Render every item below as a numbered list, one entry per line, and leave out any blank lines.

## Begin Source data

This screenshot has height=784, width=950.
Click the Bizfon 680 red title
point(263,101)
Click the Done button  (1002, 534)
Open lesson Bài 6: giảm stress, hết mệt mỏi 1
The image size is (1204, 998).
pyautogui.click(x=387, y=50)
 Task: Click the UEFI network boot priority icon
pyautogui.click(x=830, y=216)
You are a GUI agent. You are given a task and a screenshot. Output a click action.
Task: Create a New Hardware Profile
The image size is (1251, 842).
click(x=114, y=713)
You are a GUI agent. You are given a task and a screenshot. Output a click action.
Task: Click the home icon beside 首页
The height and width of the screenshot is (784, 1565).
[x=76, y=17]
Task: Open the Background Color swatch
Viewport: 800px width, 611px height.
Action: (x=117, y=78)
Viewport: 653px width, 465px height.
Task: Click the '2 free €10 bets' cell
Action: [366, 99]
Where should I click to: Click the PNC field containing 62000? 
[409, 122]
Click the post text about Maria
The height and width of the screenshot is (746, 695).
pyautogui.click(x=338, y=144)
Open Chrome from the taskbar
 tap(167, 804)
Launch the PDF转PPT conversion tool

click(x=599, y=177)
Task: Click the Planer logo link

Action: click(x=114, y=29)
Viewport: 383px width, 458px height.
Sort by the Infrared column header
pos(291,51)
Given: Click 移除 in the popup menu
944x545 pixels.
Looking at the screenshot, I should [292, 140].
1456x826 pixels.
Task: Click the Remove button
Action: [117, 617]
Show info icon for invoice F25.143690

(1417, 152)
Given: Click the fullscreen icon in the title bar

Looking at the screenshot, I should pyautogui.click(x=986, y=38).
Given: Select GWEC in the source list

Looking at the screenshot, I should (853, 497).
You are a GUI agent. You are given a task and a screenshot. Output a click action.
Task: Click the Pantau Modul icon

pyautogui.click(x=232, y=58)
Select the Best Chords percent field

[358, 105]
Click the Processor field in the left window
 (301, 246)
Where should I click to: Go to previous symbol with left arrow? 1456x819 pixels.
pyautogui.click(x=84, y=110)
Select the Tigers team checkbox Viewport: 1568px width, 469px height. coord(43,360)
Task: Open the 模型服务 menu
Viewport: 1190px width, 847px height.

## End Source data

● Task output
1. This screenshot has height=784, width=950.
2. Click the Bizfon 680 red title
3. point(263,101)
4. Click the Done button  (1002, 534)
5. Open lesson Bài 6: giảm stress, hết mệt mỏi 1
6. The image size is (1204, 998).
7. pyautogui.click(x=387, y=50)
8.  Task: Click the UEFI network boot priority icon
9. pyautogui.click(x=830, y=216)
10. You are a GUI agent. You are given a task and a screenshot. Output a click action.
11. Task: Create a New Hardware Profile
12. The image size is (1251, 842).
13. click(x=114, y=713)
14. You are a GUI agent. You are given a task and a screenshot. Output a click action.
15. Task: Click the home icon beside 首页
16. The height and width of the screenshot is (784, 1565).
17. [x=76, y=17]
18. Task: Open the Background Color swatch
19. Viewport: 800px width, 611px height.
20. Action: (x=117, y=78)
21. Viewport: 653px width, 465px height.
22. Task: Click the '2 free €10 bets' cell
23. Action: [366, 99]
24. Where should I click to: Click the PNC field containing 62000? 
25. [409, 122]
26. Click the post text about Maria
27. The height and width of the screenshot is (746, 695).
28. pyautogui.click(x=338, y=144)
29. Open Chrome from the taskbar
30.  tap(167, 804)
31. Launch the PDF转PPT conversion tool
32. click(x=599, y=177)
33. Task: Click the Planer logo link
34. Action: click(x=114, y=29)
35. Viewport: 383px width, 458px height.
36. Sort by the Infrared column header
37. pos(291,51)
38. Given: Click 移除 in the popup menu
39. 944x545 pixels.
40. Looking at the screenshot, I should [292, 140].
41. 1456x826 pixels.
42. Task: Click the Remove button
43. Action: [117, 617]
44. Show info icon for invoice F25.143690
45. (1417, 152)
46. Given: Click the fullscreen icon in the title bar
47. Looking at the screenshot, I should pyautogui.click(x=986, y=38).
48. Given: Select GWEC in the source list
49. Looking at the screenshot, I should (853, 497).
50. You are a GUI agent. You are given a task and a screenshot. Output a click action.
51. Task: Click the Pantau Modul icon
52. pyautogui.click(x=232, y=58)
53. Select the Best Chords percent field
54. [358, 105]
55. Click the Processor field in the left window
56.  (301, 246)
57. Where should I click to: Go to previous symbol with left arrow? 1456x819 pixels.
58. pyautogui.click(x=84, y=110)
59. Select the Tigers team checkbox Viewport: 1568px width, 469px height. coord(43,360)
60. Task: Open the 模型服务 menu
61. Viewport: 1190px width, 847px height.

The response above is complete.